EXERCISE PROMPT
Without any pictures, retype exactly the lines that begin at the one holding "Click the search magnifier icon" and end at the last line of the data below.

STUDY MATERIAL
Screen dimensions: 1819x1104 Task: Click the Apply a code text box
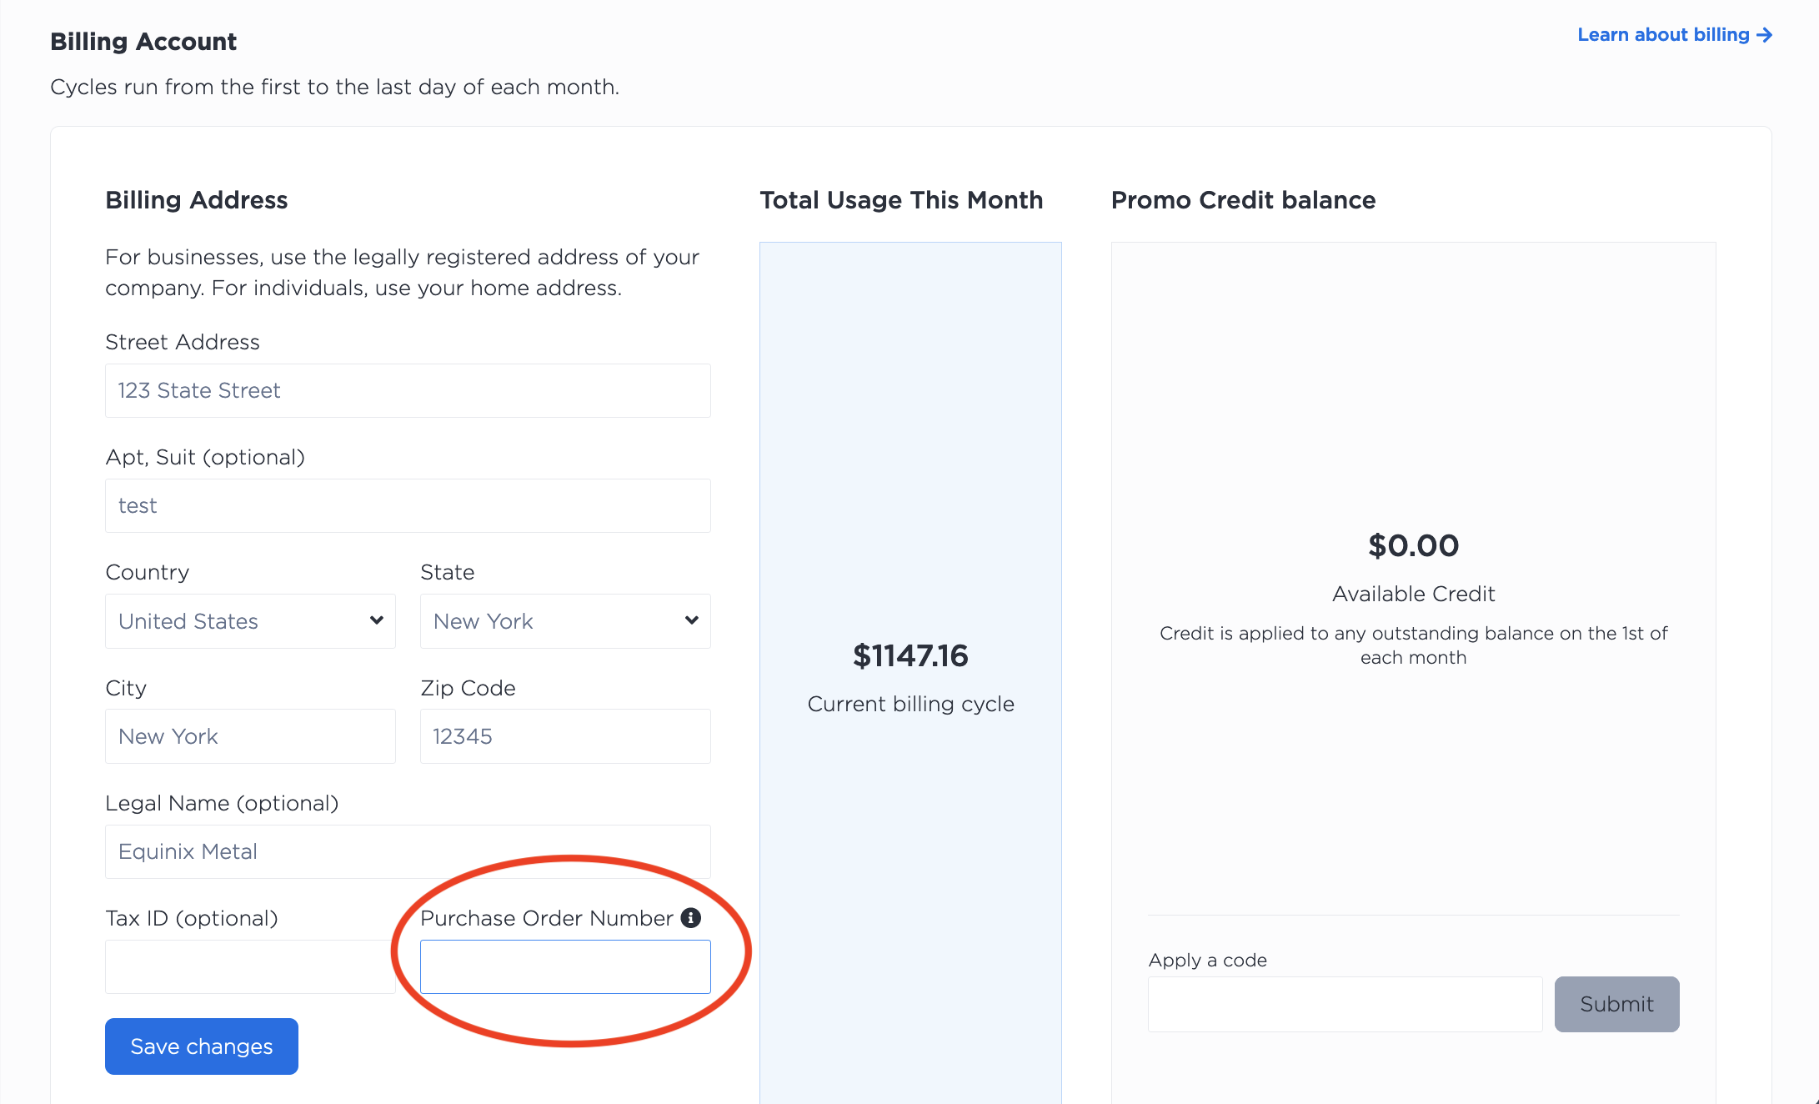pos(1345,1004)
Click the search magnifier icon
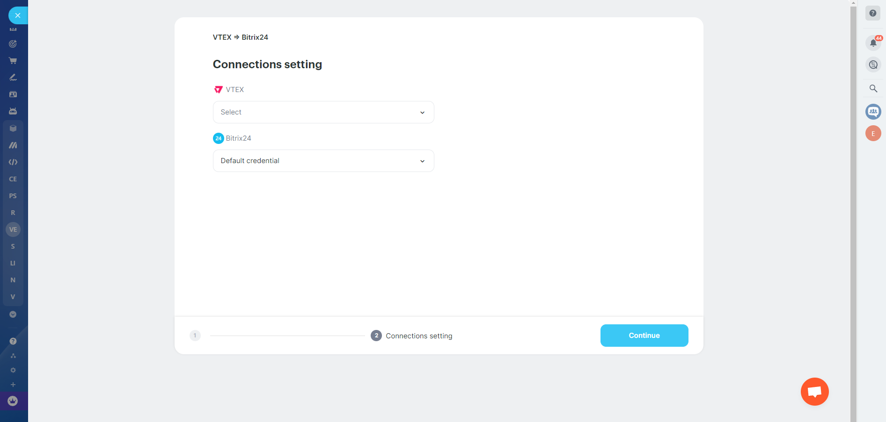 (873, 88)
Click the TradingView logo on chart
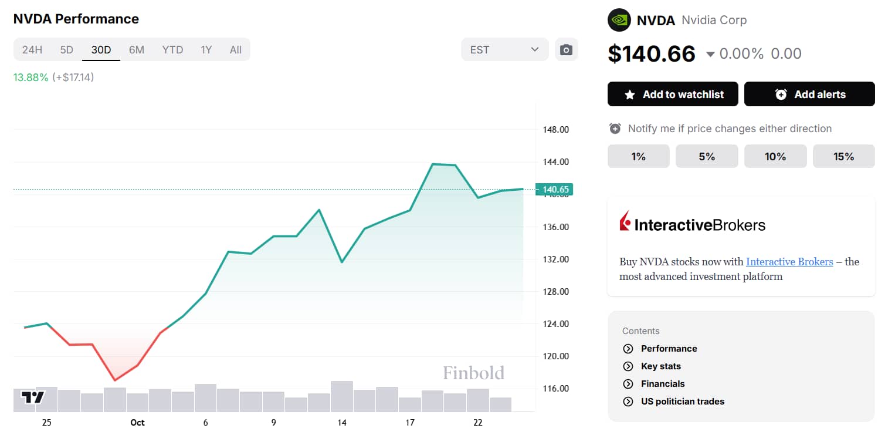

RESPONSE BELOW
Click the search magnifier icon
 (873, 88)
Click the TradingView logo on chart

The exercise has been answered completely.